2. Multi-language at zero cost. 4 locales, one URL per page: the navbar switcher swaps content client-side via cookie. No /en/, /es/, /fr/ doubling the URLs to maintain. hreflang tags all point to the same canonical plus x-default. Pros: simpler sitemap, copy centralised in locales/*.json. Cons: no SEO boost from localised URLs — trade-off accepted for a 5-page site.
3. Image optimisation as a build step. Custom Sharp script:
- resize to max 1920px (hero 2000px to keep visual impact)
- mozjpeg compression quality 78-82 (82 on heroes)
- parallel
.webpgeneration for every source .origbackup before overwriting — idempotent, safe to re-run
Total image folder ~11 MB, single images under 300 KB even on heroes. No external image CDN, no @nuxt/image: a build-time script is enough at this scale.
4. Favicon automation. One script produces the full suite from a parameterised SVG template: multi-res favicon.ico (16/32/48), apple-touch-icon 180, Android Chrome 192/512, site.webmanifest, a scalable SVG. Changing the brand colour = one-line edit.
5. Centralised LodgingBusiness JSON-LD. All property data (name, address, coordinates, amenities, hours, price range) lives in a single config file. The layout serialises the JSON-LD once at build time; every page inherits it. Zero duplication, one source of truth.
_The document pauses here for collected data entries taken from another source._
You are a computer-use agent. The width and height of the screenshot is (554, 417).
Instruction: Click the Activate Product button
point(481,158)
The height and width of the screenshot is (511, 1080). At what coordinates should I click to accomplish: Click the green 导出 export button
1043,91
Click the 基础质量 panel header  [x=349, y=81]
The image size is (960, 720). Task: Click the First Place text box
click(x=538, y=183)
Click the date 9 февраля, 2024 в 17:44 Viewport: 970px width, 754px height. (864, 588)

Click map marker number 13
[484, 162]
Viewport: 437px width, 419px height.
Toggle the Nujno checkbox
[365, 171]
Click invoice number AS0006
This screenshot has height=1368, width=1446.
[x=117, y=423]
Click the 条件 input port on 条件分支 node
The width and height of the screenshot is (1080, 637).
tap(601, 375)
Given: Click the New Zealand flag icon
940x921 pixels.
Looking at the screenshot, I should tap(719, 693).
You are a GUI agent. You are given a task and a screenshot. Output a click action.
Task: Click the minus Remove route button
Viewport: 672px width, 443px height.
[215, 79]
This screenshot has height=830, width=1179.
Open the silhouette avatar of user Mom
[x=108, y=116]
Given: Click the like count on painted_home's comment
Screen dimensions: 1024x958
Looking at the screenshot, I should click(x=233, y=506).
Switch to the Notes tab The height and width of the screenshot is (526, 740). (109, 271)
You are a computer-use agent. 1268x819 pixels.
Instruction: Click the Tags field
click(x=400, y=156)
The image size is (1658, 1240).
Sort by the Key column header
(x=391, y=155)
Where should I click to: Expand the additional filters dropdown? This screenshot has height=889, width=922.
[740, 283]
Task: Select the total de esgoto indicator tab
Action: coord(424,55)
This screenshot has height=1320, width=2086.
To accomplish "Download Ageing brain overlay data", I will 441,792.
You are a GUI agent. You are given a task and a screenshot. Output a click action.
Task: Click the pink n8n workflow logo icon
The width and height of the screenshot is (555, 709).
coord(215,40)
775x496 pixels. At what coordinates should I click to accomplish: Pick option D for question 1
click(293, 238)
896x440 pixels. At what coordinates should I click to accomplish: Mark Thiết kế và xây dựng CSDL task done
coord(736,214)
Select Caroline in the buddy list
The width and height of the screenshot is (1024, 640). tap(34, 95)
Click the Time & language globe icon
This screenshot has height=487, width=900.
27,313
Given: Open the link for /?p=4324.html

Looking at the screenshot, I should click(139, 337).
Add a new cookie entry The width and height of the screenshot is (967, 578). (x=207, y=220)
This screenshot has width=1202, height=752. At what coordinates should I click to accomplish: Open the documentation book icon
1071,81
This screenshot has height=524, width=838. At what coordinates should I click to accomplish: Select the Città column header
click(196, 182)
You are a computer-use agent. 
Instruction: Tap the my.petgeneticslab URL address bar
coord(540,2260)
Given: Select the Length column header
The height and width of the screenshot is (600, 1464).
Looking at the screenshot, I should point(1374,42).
6. No backend, no form engine. The contact page uses mailto + WhatsApp + direct OTA channel links + Instagram. No form persisting to a DB, no serverless function for submission. Less attack surface, less to break, zero GDPR overhead on form-submissions.
Numbers
- ~1,500 LOC total
- 5 pages · 4 components · 1 layout
- 4 locales synchronised (IT · EN · ES · FR)
- ~30 image assets (14 sources + 16 derivatives and favicons)
- 5 JSON-LD schema types emitted in total
Takeaways
A well-built static site beats a poorly-built CMS nine times out of ten, especially for small businesses where content changes twice a year. The "no runtime" constraint pushes toward simpler design decisions, not poorer ones. A Lighthouse score of 100 isn't a brag — it's the natural consequence of having nothing superfluous to execute.